Game 1 of the fall classic, played before a Series-record throng of 38,281 at the rebuilt Polo Grounds, pitted Bender against Mathewson. And Mathewson, a winner over Bender in the Series finale six years earlier, prevailed again. The A's seized a 1-0 lead in the second inning when Baker singled, moved to second on a groundout, advanced to third on a passed ball and scored on a single by veteran Harry Davis (who was filling in for the injured Mclnnis). After tying it in the fourth without benefit of a hit, the Giants collected the game-winning run in the seventh when Meyers and Josh Devore doubled. Mathewson finished with a six-hitter in New York's 2-1 victory. Bender gave up only five hits and struck out 11.

Marquard and Plank waged a magnificent pitchers' duel in Game 2. Neither walked a batter and hits were at a premium. The score was 1-1 when the A's came to bat in the bottom of the sixth inning, and Marquard showed no signs of weakening as he retired Lord and Oldring. However, Collins followed with a double and cleanup hitter Baker was up next. Baker, playing only his third full season in the big leagues and still building his reputation as a power hitter, walloped a home run over the right-field wall. The smash proved the difference, with the A's holding on for a Series-evening 3-1 victory.

It was more of the same the next day. With Philadelphia trailing Mathewson and the Giants, 1-0, with one out in the ninth, Baker strode to the plate and drilled a homer into the right-field stands.

Rescued from the abyss, the A's went on to score two runs in the 11th and would up 3-2 winners. Coombs and Mathewson both pitched the distance, Coombs permitting only three hits and Mathewson giving up nine.

Then an unexpected force came into play: Mother Nature. For six days, it rained. And rained. And rained.

Game 4 finally was played on October 24, exactly a week after Game 3 and 10 days after the Series had begun (the late starting date was because the National League's regular season ran through Columbus Day). And this time Bender got the best of Mathewson in a 4-2 decision that gave Philadelphia a Series lead of three games to one.

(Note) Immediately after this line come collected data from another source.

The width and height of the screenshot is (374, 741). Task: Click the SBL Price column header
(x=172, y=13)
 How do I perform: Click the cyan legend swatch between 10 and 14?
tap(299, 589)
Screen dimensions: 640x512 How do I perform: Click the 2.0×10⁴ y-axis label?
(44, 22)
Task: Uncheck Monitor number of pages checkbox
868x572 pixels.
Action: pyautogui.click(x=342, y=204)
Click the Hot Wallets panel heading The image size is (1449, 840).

New York escaped elimination in Game 5, in which Philadelphia, behind Coombs, held a 3-0 edge after six innings and a 3-1 lead with one out in the Giants' ninth. Art Fletcher doubled for the National Leaguers, moved to third on a groundout and scored on reliever Doc Crandall's double. Devore followed with a game-tying single. Then, in the 10th, with Plank on in relief for Philadelphia, Fred Snodgrass doubled and scored on a fly ball by Merkle. The Giants won, 4-3, and clung to life.

However, the never-say-die New Yorkers were left for dead in Game 6 when Philadelphia went on a four-run burst in the fourth inning and a seven-run spree in the seventh. With Bender stopping the Giants on four hits, the A's waltzed to a 13-2 victory and claimed their second successive World Series championship.

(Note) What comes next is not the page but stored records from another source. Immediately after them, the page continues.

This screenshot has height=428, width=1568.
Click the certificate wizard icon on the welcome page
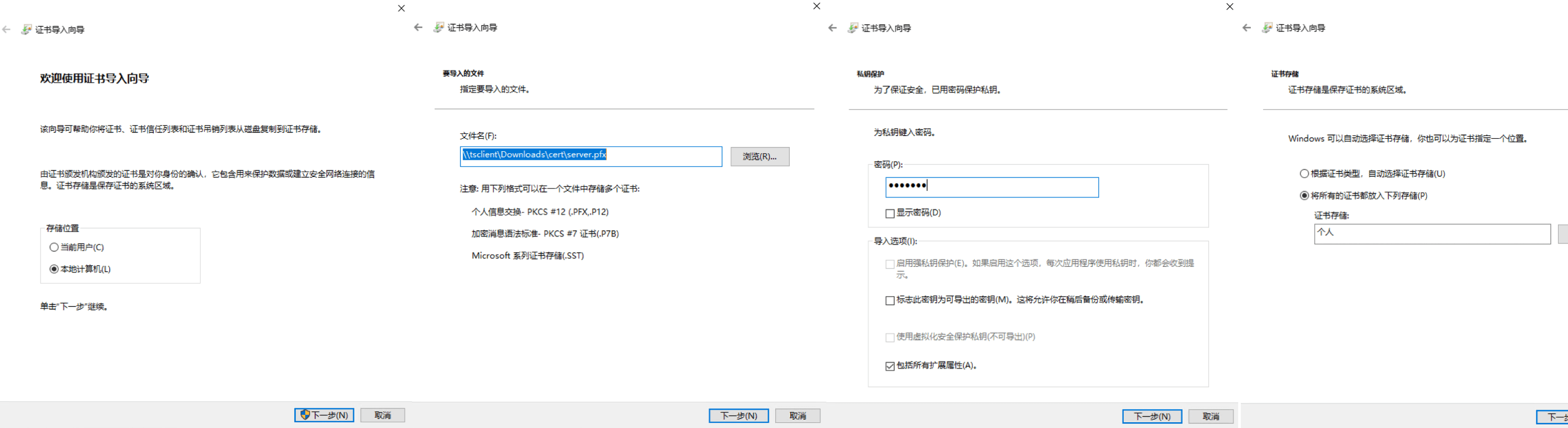point(26,30)
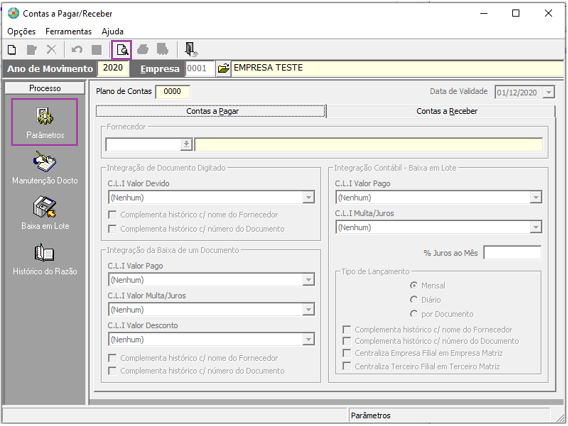Image resolution: width=568 pixels, height=426 pixels.
Task: Expand the Data de Validade date dropdown
Action: pos(549,92)
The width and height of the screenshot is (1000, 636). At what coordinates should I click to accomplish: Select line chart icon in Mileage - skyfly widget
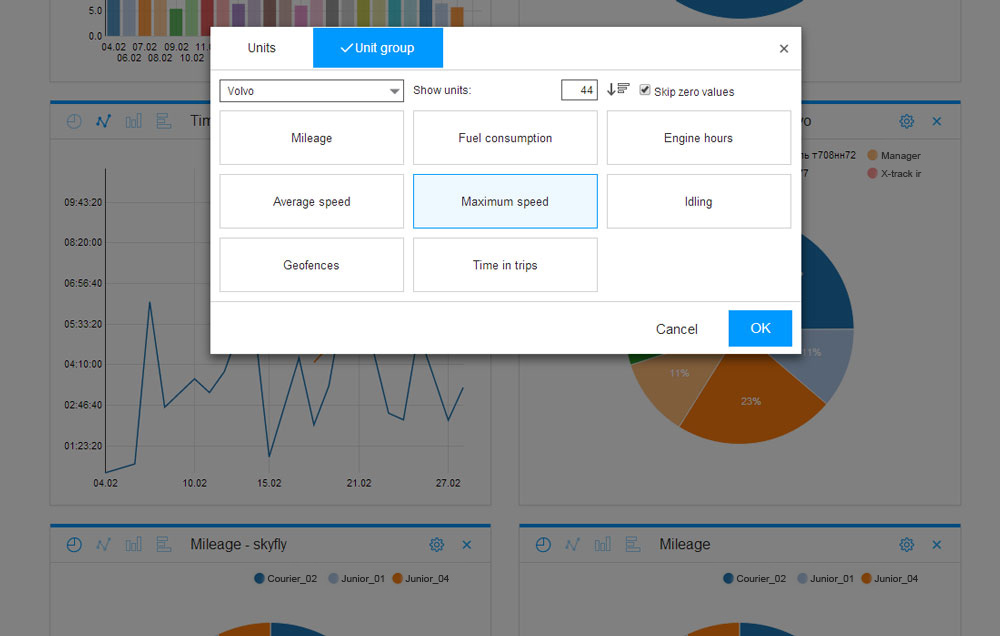(x=103, y=545)
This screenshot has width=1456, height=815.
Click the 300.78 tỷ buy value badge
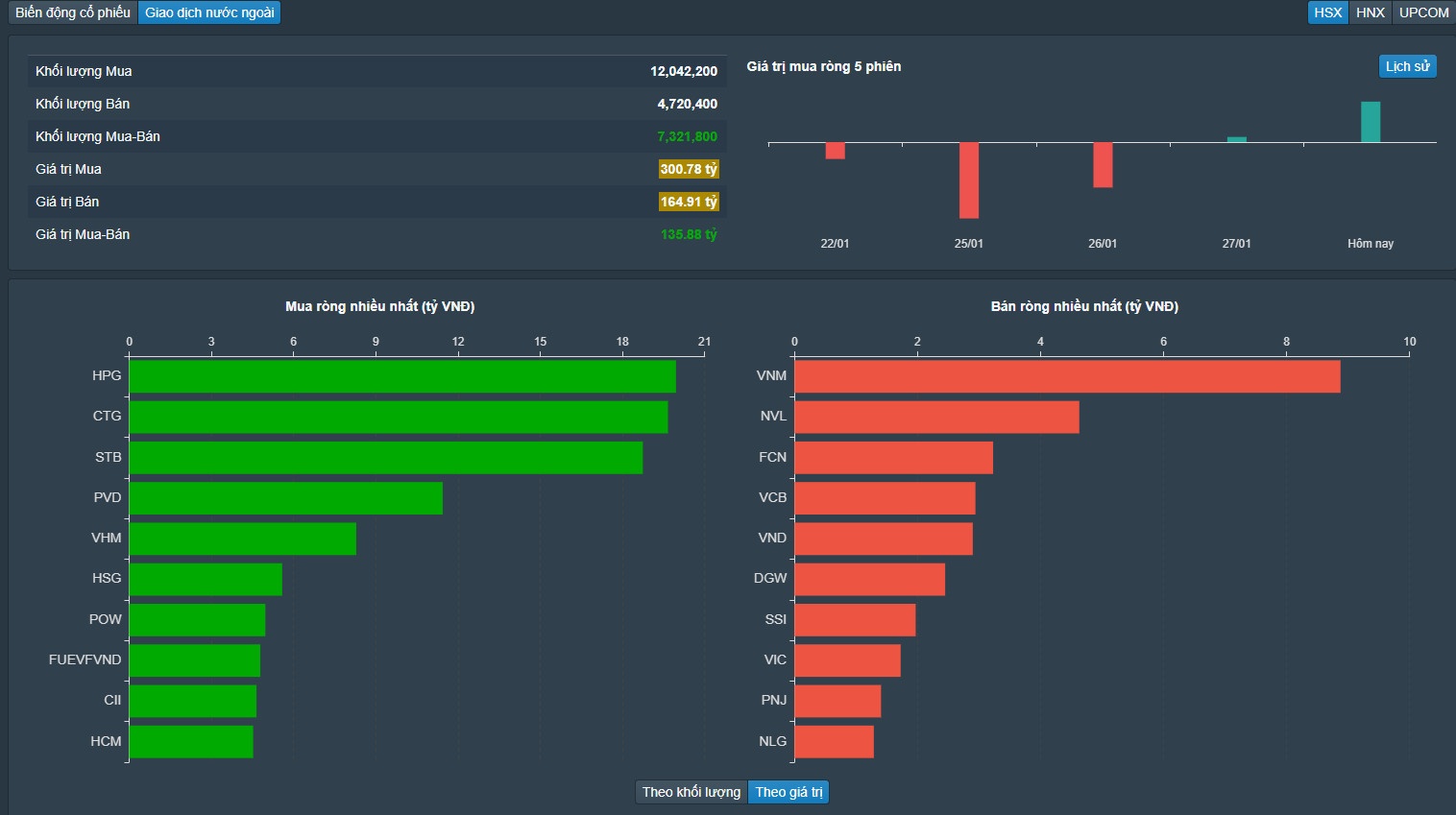688,169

The Giants' offense had gone pfft in the Series, with six regulars batting .190 or less (cleanup man Red Murray was O-for-21). And after running NL opponents into the ground during the season, the Giants stole only four bases against the Athletics.

The A's, meanwhile, had Bender, Coombs and Plank, who allowed New York only eight earned runs in six games. Perhaps most of all, they had a young slugger who made a name for himself in this Series because of his timely long-ball hitting. Frank Baker was Home Run Baker.

Baseball Guru
11-04-2001, 08:04 PM
1912


The New York Giants had a storybook season in 1912 -- that ended in a horror story.

Manager John McGraw's Giants received an astonishing performance in 1912 from lefthander Rube Marquard, who set a modern major-league record by winning his first 19 decisions. Marquard finished with 26 victories. Christy Mathewson won 23 games. Rookie Jeff Tesreau was a key find, winning 17 games, leading the league in earned-run average with 1.96 figure and tossing a no-hitter against Philadelphia in early September.

Offensively, New York got big seasons from second baseman Larry Doyle, who batted .330 and hit 10 home runs; first baseman Fred Merkle, a .309 hitter who hit 11 homers; catcher Chief Meyers, who had a .358 batting average 371 at-bats; and Red Murray, who led the team with 92 RBIs.

Put together, the Giants were a team that, despite a second-half slump, won 103 games and outdistanced its closest National League rival by 10 games.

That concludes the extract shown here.